This South African income tax calculator estimates your take-home pay using the SARS 2024/25 tax tables. It applies the progressive PAYE brackets, the age-based rebates, the medical scheme tax credit, and the capped 1% UIF contribution, all in your browser.
How it works
- PAYE brackets. Taxable income is taxed in seven bands from 18% to 45%. SARS gives each band a base amount plus a marginal rate, so the tax is
base + (income − band threshold) × rate. - Rebates. The primary rebate (R17,235) is subtracted from everyone’s tax. Those 65+ also get the secondary rebate (R9,444), and those 75+ get the tertiary rebate (R3,145). Tax cannot go below zero.

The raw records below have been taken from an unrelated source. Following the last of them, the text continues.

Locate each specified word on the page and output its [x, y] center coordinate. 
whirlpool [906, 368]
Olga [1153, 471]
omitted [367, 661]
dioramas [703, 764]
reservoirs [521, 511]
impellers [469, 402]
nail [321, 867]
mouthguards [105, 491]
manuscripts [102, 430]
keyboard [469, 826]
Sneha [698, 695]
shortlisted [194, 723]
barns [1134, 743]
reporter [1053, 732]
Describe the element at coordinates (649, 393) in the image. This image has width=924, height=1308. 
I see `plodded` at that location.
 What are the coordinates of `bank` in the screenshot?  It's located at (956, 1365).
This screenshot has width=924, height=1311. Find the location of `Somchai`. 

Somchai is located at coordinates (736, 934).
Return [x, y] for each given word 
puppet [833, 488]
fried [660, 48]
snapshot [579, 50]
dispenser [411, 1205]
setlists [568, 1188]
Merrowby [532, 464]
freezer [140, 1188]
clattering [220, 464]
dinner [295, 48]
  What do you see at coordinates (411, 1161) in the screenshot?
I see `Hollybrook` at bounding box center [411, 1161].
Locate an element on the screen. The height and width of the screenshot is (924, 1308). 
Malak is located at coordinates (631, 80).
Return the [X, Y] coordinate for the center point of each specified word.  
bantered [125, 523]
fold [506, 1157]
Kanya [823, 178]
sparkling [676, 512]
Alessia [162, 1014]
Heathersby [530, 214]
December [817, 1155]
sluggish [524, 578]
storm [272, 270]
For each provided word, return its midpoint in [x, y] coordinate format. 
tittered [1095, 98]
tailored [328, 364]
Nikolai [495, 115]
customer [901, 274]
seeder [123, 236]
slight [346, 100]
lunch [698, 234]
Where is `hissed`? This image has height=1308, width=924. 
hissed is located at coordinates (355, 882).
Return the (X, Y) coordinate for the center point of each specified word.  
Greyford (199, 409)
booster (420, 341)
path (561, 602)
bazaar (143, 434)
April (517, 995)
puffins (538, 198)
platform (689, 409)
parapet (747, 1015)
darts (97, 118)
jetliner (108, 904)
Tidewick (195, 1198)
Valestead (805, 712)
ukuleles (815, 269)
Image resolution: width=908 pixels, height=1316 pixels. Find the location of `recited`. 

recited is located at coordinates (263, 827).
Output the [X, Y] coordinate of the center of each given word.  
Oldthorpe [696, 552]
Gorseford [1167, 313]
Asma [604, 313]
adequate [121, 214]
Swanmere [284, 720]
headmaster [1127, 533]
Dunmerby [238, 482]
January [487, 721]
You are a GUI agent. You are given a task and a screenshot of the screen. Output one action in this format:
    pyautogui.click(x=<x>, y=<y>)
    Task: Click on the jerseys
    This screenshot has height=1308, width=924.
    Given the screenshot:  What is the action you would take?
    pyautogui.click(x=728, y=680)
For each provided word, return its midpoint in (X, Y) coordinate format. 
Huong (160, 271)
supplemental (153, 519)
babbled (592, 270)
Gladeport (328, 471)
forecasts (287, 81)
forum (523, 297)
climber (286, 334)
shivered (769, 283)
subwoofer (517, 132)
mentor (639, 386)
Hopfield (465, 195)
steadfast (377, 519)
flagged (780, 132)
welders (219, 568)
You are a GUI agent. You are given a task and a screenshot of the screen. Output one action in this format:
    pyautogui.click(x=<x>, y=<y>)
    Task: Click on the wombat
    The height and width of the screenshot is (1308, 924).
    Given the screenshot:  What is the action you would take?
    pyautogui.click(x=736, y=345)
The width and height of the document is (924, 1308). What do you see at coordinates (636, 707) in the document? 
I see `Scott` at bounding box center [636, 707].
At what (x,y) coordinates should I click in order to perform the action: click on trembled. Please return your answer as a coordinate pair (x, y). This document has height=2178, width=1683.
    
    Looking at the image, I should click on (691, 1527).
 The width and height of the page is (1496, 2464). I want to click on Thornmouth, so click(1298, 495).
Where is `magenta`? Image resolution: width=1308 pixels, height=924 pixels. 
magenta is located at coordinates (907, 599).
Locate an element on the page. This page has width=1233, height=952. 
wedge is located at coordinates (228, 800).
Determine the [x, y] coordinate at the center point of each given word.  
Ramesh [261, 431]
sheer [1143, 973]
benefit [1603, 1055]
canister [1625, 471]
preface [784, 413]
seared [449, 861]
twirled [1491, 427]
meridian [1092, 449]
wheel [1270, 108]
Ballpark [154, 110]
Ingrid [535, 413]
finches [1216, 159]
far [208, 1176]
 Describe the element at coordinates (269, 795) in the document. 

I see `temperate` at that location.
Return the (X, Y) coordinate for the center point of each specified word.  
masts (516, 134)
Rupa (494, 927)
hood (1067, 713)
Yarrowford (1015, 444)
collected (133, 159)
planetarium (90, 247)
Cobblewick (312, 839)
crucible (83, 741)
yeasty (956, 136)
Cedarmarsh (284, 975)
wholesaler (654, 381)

- Medical tax credit. R364 per month for the main member and the first dependant, plus R246 per month for each additional dependant, totalled to an annual figure and subtracted from tax.
- UIF. 1% of remuneration, but only earnings up to the monthly ceiling of R17,712 count, capping UIF at R2,125.44 a year.
Net pay is taxable income minus PAYE minus UIF.
Example
On R500,000 a year (under 65, two medical members): PAYE before rebates is 77,362 + (500,000 − 370,500) × 31% = 77,362 + 40,145 = R117,507. Subtract the primary rebate R17,235 and the medical credit 364 × 2 × 12 = R8,736 → PAYE ≈ R91,536. UIF is capped at R2,125.44. Net pay ≈ R406,338 a year.
Notes
This is an estimate using the 2024/25 brackets, rebates, and medical credit amounts. It does not model retirement annuity deductions, travel allowances, or other fringe benefits. For an exact figure use SARS eFiling. Everything here runs locally.